Hellboy 2: TGA sort of echoes the human vs nature theme that we've already seen in Prince Caspian and LOTR, except the battleground is the urban landscape of human civilization. It's Nature fighting back in a small, almost helpless way, as the revolt is practically led by a one-elf army while Nature, the faction he purports to fight for, wants no part of his revolution. All Prince Nuada has is his wushu fighting style, a hulking bruiser for a friend, oh, and an evil plan to unleash the ultimate weapon that will extinguish humankind from the face of the earth.
Hellboy himself isn't much different from Nuada. He fights for a people who does not want anything to do with him, their initial admiration turning to fear and distrust when in a pitched battle a city block gets pretty much levelled through melee combat and small(?)-arms fire while they watch in horror.
The problem with Nuada is that he is too focused on a single goal, making him psychotically obsessive and unable to tell friend from foe.

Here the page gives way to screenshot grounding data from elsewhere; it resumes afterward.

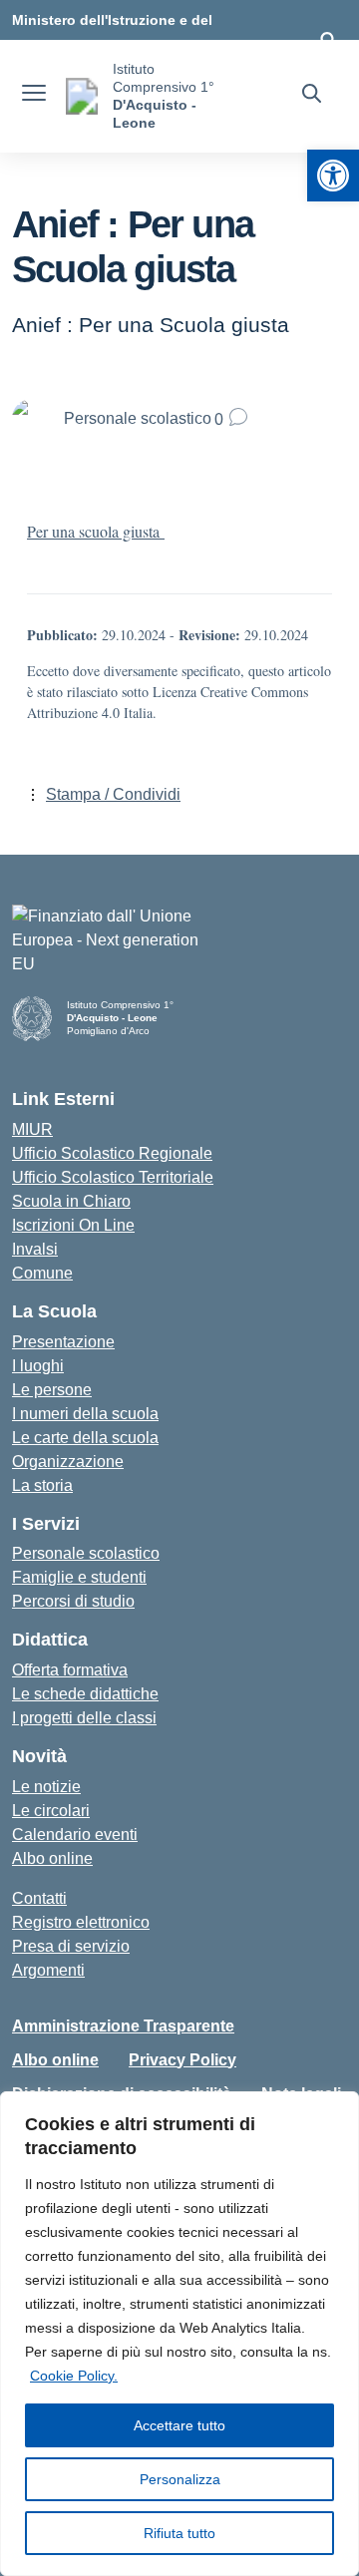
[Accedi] (328, 40)
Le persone (52, 1389)
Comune (42, 1273)
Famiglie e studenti (79, 1577)
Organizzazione (68, 1461)
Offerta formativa (70, 1669)
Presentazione (63, 1341)
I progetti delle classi (84, 1717)
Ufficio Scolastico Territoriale (112, 1177)
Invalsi (35, 1249)
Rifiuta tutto (179, 2533)
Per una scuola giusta (96, 531)
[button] (333, 175)
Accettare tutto (179, 2425)
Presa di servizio (71, 1946)
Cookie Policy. (74, 2376)
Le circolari (51, 1810)
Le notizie (46, 1786)
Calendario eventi (75, 1834)
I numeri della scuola (85, 1413)
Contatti (39, 1898)
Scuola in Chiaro (71, 1201)
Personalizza (180, 2479)
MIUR (32, 1129)
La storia (42, 1485)
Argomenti (48, 1970)
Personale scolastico (86, 1553)
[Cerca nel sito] (311, 96)
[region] (179, 2333)
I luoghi (38, 1365)
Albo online (52, 1858)
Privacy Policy (182, 2059)
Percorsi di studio (73, 1601)
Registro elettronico (81, 1922)
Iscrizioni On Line (73, 1225)
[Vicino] (338, 2108)
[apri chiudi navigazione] (34, 96)
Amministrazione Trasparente (123, 2026)
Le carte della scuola (85, 1437)
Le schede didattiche (85, 1693)
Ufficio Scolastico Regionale (112, 1153)
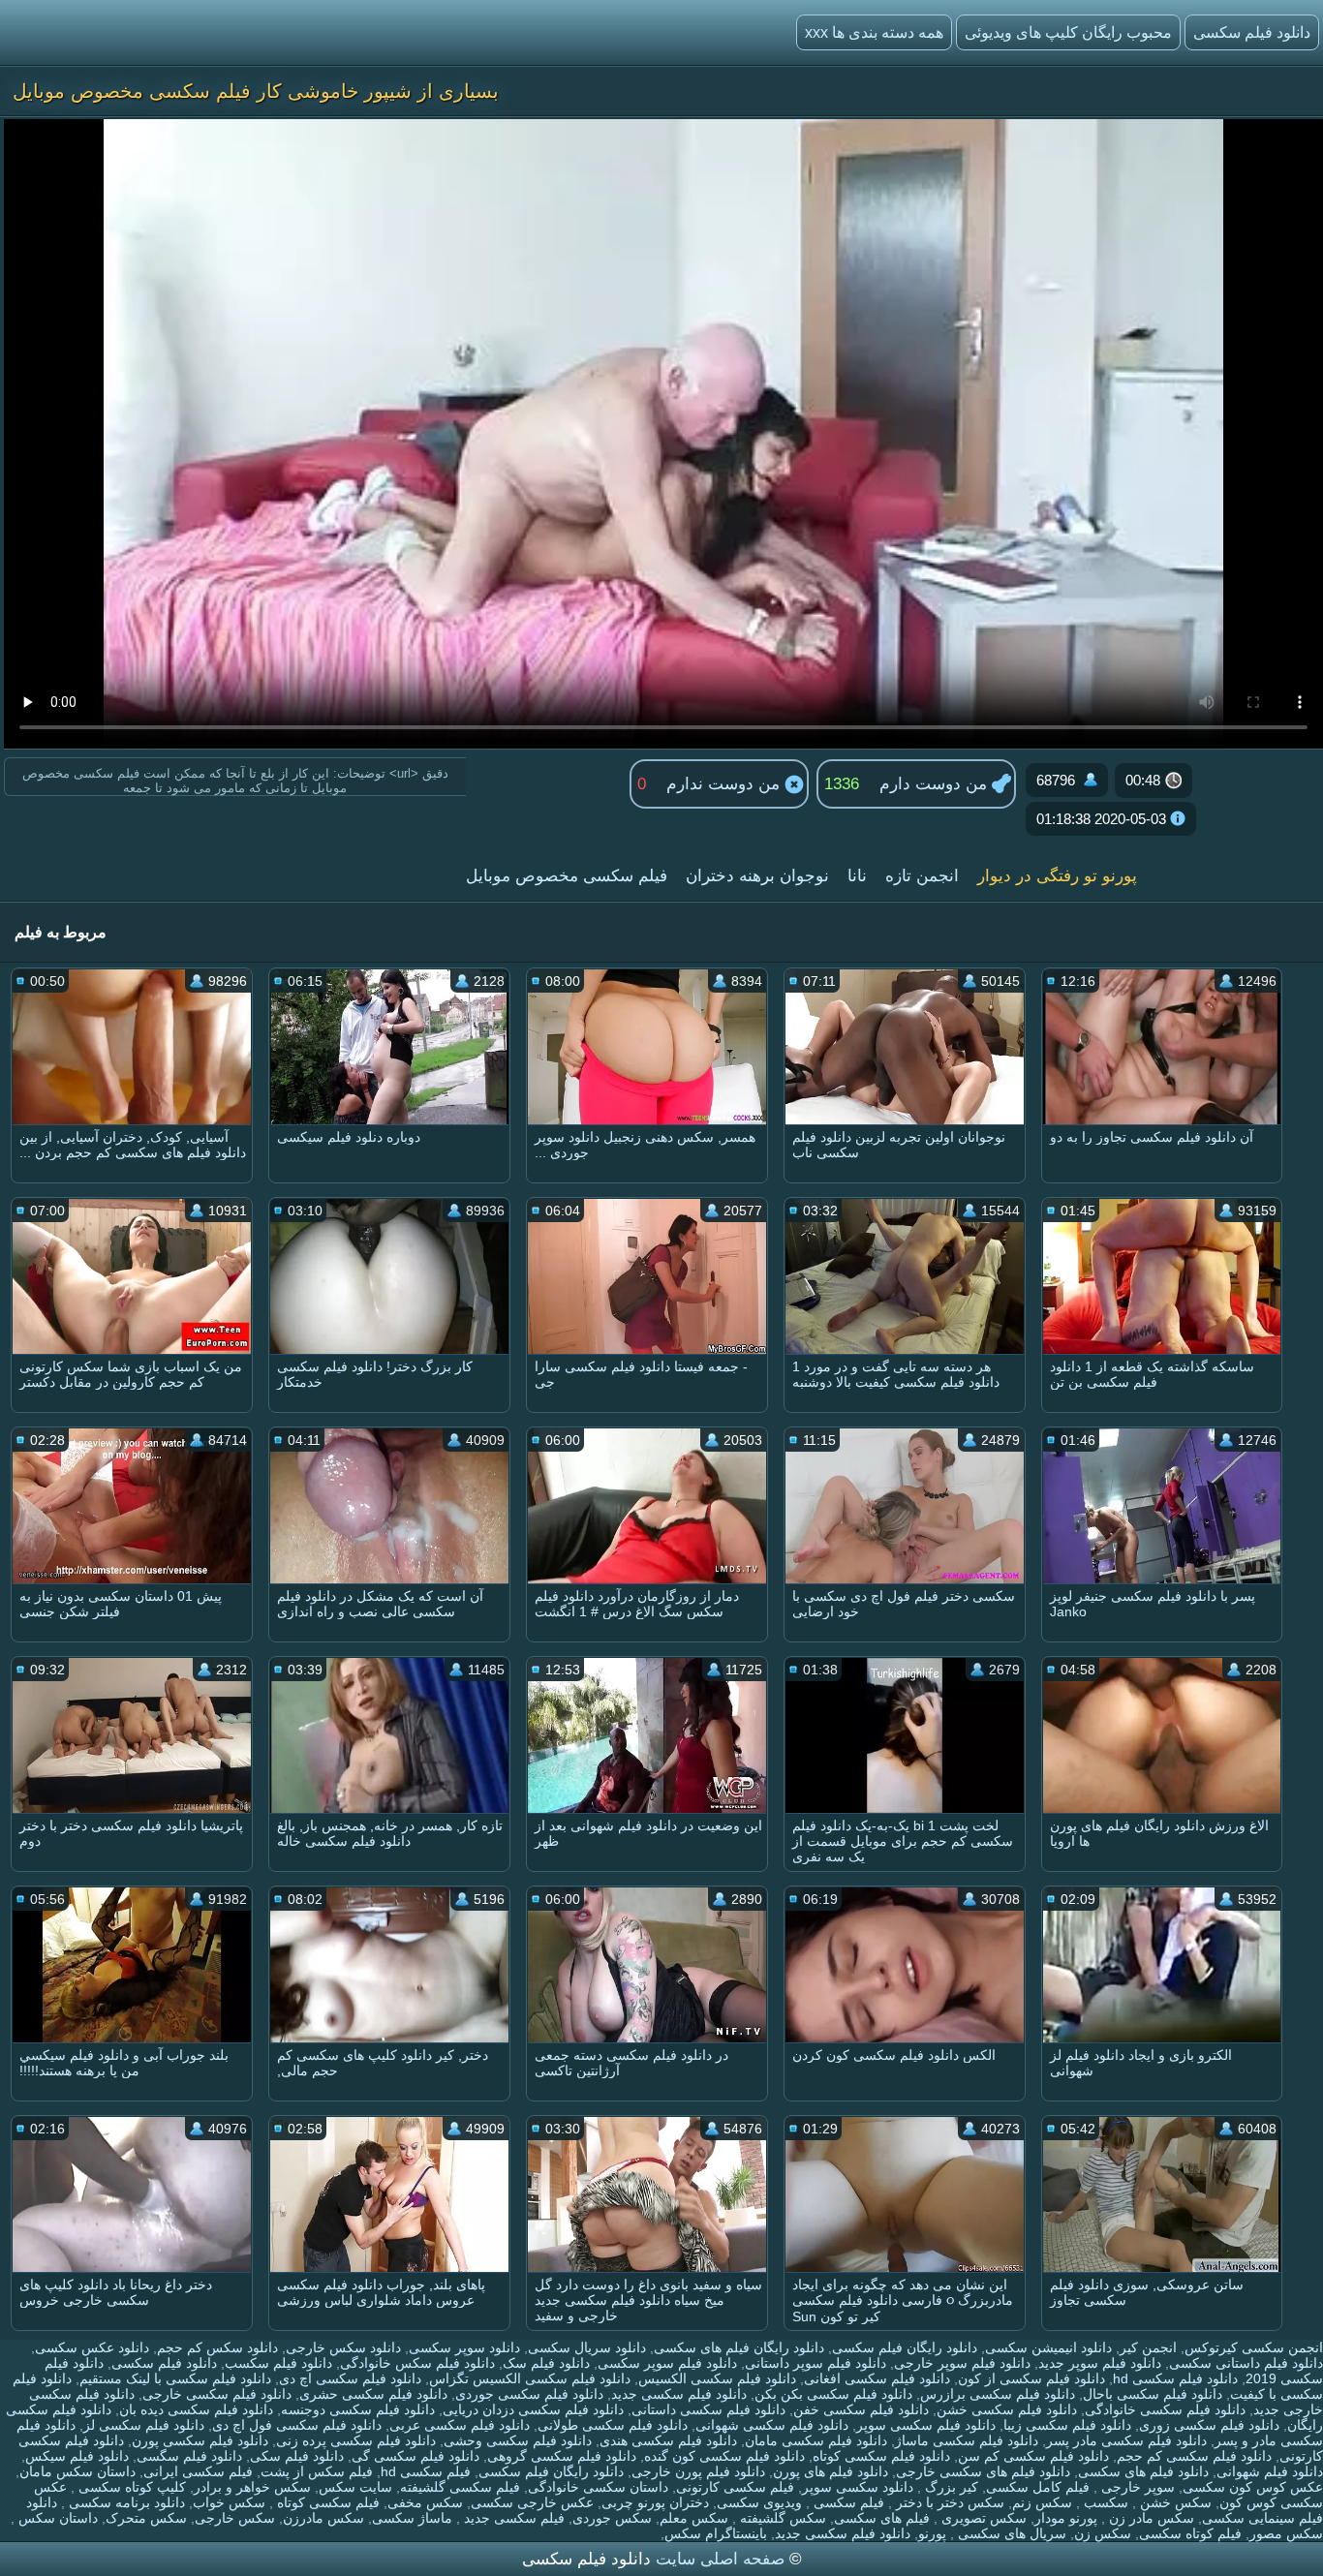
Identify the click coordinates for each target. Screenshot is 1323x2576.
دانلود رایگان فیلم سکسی (904, 2347)
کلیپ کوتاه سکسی (130, 2487)
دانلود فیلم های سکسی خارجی (983, 2471)
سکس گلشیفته (781, 2518)
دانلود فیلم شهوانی (1269, 2471)
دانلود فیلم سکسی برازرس (997, 2394)
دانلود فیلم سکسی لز (143, 2425)
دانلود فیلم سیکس (77, 2456)
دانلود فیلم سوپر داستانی (815, 2363)
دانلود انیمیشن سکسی (1048, 2347)
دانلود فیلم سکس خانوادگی (417, 2363)
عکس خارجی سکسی (532, 2502)
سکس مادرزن (323, 2518)
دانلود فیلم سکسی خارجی (217, 2394)
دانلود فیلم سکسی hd (1175, 2378)
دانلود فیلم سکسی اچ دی (350, 2378)
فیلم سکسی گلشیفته (460, 2487)
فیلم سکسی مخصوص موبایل (566, 876)
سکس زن (1102, 2533)
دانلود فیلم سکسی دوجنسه (358, 2409)
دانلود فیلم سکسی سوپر (926, 2425)
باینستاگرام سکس (715, 2533)
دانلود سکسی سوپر (857, 2487)
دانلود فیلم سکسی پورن (200, 2440)
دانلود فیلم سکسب (278, 2363)
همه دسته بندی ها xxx (874, 32)
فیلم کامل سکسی (1038, 2487)
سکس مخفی (425, 2502)
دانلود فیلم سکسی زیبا (1067, 2425)
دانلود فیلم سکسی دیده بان (196, 2409)
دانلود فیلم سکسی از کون (1031, 2378)
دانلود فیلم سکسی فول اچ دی (297, 2425)
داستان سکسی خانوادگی (598, 2487)
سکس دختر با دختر (948, 2502)
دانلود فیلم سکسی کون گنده (724, 2456)
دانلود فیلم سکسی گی (415, 2456)
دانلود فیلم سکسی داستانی (708, 2409)
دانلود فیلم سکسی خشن (1007, 2409)
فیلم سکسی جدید (512, 2518)
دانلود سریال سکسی (587, 2347)
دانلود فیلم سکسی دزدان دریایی (533, 2409)
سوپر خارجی (1136, 2487)
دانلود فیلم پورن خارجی (698, 2471)
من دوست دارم (935, 784)
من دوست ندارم (725, 784)
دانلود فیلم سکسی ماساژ (966, 2440)
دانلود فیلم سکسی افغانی (877, 2378)
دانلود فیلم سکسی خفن (861, 2409)
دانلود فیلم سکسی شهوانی (771, 2425)
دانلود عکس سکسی (92, 2347)
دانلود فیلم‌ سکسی (1251, 32)
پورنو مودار (1065, 2518)
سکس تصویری (982, 2518)
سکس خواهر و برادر (252, 2487)
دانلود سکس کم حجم (217, 2347)
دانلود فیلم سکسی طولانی (613, 2425)
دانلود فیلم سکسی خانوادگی (1165, 2409)
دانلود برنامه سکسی (125, 2502)
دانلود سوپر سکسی (464, 2347)
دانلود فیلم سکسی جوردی (529, 2394)
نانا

So bent is he on vengeance that it's all he thinks about. It's all he trains his body for, it's all his schemes are directed towards, and he no longer cares what he has to sacrifice in order to get what he wants.
In contrast, Hellboy has lots of things to distract him from brooding over his unpleasant future destiny. There's his job, his friends, his smokes, candy, booze, TV, and his girlfriend, Liz, whose explosive tantrums with him are alarmingly increasing in frequency. "I'd give my life for her, but she wants me to do the dishes", he grumbles to Abe, his fishy friend. A typical sentiment of us guys for whom women will always be the Great Mystery.
I like the movie for it's portrayal of simple, mundane humanity that stands out in contrast to the fantastic, bizarre creatures and environments of del Toro's design. Even the constant chaos of the BPRD (Hellboy's secret home base and office) is just another normal day on the job for the blokes working there. Despite our vulnerabilities and what we consider our faults and vices, it's still great to be human.